### Page
Lancelot du Lac

God Speed by Edmund Leighton

Lancelot du Lac was the bravest knight in the court of Camelot!   His most famous tales involved his love with Guinevere.   Lancelot was added to the Arthurian legends by Chretien de Troyes, a French poet in the thirteenth century.    His first ever tale was the Knight and the Cart.

Lancelot’s surname du Lac gives a hint to his origins as being the adoptive son (or in some tales actual son) of the Lady of the Lake.   He is connected to both the Christian world of medieval Europe and the Pagan world of Avalon!   

While Lancelot and Guinevere is the most remembered tale of love, Lancelot had another lover.    Elaine of Corbenic was a young woman who fell in love with Lancelot, and even went as far as to have herself glamoured to look like his lover Guinevere in order to sleep with him.   This union would beget a son, and his name was Galahad.   Galahad was the supreme virtuous knight!    He is the knightly ideal in a way Lancelot could not be due to his romantic and sexual relationship with his queen!
######
:: Given request 1 ::
Set down the records word for word, starting with their first line and going on through the line that contains "pos(404,148)".
### Records for this task
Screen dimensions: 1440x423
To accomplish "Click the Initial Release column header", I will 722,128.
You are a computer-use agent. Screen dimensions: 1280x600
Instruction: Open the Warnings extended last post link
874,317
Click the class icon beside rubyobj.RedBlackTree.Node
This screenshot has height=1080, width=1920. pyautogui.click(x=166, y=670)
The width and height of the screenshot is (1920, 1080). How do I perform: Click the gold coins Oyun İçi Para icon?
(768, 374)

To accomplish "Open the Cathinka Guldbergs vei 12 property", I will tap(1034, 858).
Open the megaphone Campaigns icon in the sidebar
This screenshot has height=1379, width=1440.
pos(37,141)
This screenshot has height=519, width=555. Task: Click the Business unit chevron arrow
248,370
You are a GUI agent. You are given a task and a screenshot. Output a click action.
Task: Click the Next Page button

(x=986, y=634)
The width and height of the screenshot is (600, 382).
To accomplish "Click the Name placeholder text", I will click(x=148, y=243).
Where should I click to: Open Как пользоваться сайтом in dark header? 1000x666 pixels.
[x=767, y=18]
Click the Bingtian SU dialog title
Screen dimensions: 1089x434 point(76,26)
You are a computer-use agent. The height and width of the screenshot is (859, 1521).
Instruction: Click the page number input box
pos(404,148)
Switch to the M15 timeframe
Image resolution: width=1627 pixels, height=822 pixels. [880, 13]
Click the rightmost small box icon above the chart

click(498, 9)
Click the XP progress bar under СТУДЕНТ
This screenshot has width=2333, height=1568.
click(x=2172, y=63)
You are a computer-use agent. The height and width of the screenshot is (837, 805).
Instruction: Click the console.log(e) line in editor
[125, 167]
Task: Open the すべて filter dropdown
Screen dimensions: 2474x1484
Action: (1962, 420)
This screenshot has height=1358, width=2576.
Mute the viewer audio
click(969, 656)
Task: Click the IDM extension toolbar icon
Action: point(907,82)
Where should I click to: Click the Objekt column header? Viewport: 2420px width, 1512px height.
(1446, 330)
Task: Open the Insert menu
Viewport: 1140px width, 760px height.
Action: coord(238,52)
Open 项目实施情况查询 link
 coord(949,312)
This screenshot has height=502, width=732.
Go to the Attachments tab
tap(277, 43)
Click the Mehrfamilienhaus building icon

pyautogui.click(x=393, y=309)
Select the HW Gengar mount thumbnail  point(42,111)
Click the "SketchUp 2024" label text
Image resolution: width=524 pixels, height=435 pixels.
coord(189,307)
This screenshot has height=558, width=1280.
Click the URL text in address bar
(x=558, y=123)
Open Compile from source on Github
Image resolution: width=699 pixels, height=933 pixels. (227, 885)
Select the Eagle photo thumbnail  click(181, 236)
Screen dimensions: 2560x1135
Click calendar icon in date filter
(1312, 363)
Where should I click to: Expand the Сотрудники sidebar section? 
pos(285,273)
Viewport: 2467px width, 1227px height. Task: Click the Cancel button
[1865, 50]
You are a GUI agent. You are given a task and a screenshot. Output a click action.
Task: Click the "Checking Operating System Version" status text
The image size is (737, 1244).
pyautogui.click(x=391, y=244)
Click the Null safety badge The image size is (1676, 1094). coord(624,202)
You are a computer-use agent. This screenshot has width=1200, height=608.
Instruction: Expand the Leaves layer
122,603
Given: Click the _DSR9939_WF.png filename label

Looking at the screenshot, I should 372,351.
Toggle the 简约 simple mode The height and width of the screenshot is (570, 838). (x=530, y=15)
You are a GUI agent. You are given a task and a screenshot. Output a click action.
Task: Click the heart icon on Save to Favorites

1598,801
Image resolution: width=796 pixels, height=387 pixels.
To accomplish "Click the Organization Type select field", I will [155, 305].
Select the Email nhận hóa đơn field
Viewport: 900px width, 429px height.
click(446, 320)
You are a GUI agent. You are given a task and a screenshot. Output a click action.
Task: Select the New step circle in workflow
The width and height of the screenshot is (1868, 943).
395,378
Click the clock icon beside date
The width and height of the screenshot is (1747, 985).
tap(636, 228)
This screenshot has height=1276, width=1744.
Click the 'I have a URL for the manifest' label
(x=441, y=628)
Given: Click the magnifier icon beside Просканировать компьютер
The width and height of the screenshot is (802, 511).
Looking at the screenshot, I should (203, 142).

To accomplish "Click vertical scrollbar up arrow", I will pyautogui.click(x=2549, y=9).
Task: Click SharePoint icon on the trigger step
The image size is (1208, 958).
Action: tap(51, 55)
######
:: Given request 2 ::
From the page about Lancelot du Lac, extract the passage starting with "Lancelot du Lac was" and going on through "and the Cart.", word for word.

:: Complete output 1 ::
Screen dimensions: 1440x423
To accomplish "Click the Initial Release column header", I will 722,128.
You are a computer-use agent. Screen dimensions: 1280x600
Instruction: Open the Warnings extended last post link
874,317
Click the class icon beside rubyobj.RedBlackTree.Node
This screenshot has height=1080, width=1920. pyautogui.click(x=166, y=670)
The width and height of the screenshot is (1920, 1080). How do I perform: Click the gold coins Oyun İçi Para icon?
(768, 374)

To accomplish "Open the Cathinka Guldbergs vei 12 property", I will tap(1034, 858).
Open the megaphone Campaigns icon in the sidebar
This screenshot has height=1379, width=1440.
pos(37,141)
This screenshot has height=519, width=555. Task: Click the Business unit chevron arrow
248,370
You are a GUI agent. You are given a task and a screenshot. Output a click action.
Task: Click the Next Page button

(x=986, y=634)
The width and height of the screenshot is (600, 382).
To accomplish "Click the Name placeholder text", I will click(x=148, y=243).
Where should I click to: Open Как пользоваться сайтом in dark header? 1000x666 pixels.
[x=767, y=18]
Click the Bingtian SU dialog title
Screen dimensions: 1089x434 point(76,26)
You are a computer-use agent. The height and width of the screenshot is (859, 1521).
Instruction: Click the page number input box
pos(404,148)

:: Complete output 2 ::
Lancelot du Lac was the bravest knight in the court of Camelot!   His most famous tales involved his love with Guinevere.   Lancelot was added to the Arthurian legends by Chretien de Troyes, a French poet in the thirteenth century.    His first ever tale was the Knight and the Cart.